On 30-10-2011 06:05, Andrew Wiley wrote:
On Sat, Oct 29, 2011 at 10:55 PM, Chante <udontspa...@never.will.u> wrote:
"Manu" <turkey...@gmail.com <mailto:turkey...@gmail.com>> wrote in
message
news:mailman.586.1319935753.24802.digitalmar...@puremagic.com...
> What's the deal with core.cpuid?
I think they just want the "mainstream"
("sheeple"/"followers"/"believers"/"90210_ers"/"younsters", etc.).
If you
don't fit into their petri-dish and aren't cog to add to their
self-aggrandizement, they won't let you log in anymore.

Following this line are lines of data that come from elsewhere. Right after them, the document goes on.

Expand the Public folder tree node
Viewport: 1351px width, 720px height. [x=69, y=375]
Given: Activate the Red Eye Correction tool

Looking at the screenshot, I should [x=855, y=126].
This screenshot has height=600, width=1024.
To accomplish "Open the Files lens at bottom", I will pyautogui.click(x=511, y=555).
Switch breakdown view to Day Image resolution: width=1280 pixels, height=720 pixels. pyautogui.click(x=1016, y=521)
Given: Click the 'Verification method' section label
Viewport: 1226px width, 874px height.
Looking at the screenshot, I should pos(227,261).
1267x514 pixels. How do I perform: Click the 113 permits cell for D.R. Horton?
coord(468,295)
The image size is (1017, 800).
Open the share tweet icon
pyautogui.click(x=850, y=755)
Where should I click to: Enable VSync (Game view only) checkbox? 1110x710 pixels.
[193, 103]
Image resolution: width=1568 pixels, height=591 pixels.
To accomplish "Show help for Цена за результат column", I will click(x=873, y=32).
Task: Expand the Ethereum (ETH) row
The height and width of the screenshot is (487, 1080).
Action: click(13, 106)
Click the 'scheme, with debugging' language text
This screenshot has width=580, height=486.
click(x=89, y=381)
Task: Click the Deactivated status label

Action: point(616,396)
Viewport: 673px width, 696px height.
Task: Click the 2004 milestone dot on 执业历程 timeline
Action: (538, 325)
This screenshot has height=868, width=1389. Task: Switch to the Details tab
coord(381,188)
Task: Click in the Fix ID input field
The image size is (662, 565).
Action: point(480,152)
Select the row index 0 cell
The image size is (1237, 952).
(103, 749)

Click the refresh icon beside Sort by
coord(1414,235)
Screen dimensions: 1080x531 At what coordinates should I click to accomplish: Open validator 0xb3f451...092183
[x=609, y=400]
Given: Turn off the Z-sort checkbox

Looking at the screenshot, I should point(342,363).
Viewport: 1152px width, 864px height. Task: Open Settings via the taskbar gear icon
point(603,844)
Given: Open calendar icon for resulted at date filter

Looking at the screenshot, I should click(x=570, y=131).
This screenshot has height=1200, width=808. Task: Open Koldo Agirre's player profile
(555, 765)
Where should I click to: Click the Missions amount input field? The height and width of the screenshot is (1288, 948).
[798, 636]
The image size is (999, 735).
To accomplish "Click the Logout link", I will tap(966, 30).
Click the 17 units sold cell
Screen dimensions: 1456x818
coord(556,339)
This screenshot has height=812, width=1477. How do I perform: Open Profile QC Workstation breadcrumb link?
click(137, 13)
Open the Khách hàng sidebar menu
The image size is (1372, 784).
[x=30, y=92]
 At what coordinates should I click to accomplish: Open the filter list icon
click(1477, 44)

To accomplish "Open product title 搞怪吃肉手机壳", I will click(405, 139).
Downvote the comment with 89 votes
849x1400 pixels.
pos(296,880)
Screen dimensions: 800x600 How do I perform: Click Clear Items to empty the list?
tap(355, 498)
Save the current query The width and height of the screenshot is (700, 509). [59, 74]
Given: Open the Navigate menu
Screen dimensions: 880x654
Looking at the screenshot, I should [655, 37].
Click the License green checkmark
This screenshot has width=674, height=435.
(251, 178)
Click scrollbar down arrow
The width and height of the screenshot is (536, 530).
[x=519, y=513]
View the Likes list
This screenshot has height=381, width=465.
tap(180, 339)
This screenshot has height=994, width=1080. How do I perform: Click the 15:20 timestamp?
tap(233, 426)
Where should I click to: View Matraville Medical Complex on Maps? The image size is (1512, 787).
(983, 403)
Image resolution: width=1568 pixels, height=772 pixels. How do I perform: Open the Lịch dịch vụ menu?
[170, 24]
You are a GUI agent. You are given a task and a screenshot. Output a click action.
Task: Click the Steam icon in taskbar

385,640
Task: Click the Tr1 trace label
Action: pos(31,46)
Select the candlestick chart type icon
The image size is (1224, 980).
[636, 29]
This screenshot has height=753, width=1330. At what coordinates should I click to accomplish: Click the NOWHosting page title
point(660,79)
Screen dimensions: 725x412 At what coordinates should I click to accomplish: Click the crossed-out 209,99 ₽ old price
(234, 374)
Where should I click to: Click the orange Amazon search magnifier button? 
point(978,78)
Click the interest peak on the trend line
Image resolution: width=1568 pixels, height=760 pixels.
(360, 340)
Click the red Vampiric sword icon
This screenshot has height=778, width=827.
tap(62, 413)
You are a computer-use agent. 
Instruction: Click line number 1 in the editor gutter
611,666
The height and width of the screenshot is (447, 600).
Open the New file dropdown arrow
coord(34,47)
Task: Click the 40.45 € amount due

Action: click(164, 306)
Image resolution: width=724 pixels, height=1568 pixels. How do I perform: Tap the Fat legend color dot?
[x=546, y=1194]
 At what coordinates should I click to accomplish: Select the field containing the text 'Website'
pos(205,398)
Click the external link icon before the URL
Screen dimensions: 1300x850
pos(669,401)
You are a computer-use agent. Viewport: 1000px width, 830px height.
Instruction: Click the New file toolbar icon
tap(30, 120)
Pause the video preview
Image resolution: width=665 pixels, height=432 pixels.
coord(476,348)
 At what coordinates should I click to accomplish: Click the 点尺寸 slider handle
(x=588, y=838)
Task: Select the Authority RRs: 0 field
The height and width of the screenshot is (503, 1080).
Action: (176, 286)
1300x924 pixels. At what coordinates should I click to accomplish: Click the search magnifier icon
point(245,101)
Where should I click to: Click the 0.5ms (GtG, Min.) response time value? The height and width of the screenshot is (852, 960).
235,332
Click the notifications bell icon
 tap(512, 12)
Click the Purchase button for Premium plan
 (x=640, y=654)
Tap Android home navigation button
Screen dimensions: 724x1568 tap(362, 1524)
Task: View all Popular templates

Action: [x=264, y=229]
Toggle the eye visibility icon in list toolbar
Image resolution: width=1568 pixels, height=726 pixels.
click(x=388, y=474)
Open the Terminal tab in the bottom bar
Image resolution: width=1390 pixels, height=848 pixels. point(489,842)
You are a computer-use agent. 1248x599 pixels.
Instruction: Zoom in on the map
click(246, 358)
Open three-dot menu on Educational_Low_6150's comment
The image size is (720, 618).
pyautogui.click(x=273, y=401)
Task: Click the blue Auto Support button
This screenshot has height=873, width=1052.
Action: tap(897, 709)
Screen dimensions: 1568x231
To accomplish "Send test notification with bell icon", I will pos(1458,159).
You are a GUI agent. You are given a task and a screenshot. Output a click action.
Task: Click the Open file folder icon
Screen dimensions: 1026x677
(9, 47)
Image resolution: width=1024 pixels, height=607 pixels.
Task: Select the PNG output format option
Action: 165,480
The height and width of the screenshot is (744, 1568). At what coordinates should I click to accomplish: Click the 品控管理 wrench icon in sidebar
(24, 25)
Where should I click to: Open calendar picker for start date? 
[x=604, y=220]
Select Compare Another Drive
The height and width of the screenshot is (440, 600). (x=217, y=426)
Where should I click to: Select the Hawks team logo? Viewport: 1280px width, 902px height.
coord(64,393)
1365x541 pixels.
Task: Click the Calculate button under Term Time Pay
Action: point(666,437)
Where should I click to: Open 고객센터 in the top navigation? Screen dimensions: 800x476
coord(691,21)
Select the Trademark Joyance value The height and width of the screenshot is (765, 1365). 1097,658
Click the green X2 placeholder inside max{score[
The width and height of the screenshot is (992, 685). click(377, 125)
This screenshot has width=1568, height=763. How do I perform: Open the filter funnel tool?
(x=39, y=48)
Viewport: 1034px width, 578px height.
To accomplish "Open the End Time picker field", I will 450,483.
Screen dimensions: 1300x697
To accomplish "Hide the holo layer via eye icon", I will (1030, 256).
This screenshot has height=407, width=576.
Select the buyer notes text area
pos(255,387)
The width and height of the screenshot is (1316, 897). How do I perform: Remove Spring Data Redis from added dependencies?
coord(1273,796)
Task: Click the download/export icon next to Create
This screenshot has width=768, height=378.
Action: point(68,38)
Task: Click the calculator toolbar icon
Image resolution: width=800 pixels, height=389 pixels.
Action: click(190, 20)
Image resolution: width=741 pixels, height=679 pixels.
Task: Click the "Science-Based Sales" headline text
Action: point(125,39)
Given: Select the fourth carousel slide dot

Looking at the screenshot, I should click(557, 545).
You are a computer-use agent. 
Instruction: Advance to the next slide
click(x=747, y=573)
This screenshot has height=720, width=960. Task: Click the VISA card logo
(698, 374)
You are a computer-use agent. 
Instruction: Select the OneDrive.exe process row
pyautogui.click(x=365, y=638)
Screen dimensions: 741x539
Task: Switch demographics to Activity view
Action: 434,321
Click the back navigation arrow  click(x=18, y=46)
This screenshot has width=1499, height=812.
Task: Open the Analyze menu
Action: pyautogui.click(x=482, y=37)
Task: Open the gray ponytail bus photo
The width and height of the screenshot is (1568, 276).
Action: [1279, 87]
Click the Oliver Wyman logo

There are a few things like this around, and if you look far enough
back, it's quite simple why things like this happened. Originally, when
D was new, DMD essentially was the definition of D, x86 was the only
real architecture around, with x86_64 starting to come into play. Now we
have more compilers, and x86/64 isn't looking quite like the monopoly it
used to be, so this interface will probably need to change.
There's no conspiracy here, it's just "what worked" back in the day, and
either it's unused or unimportant such that no one has tried to update
it thus far. Since this is in core, it's mostly Sean's territory, but
I'm sure he'd welcome ideas.
I actually do use core.cpuid and find it very useful.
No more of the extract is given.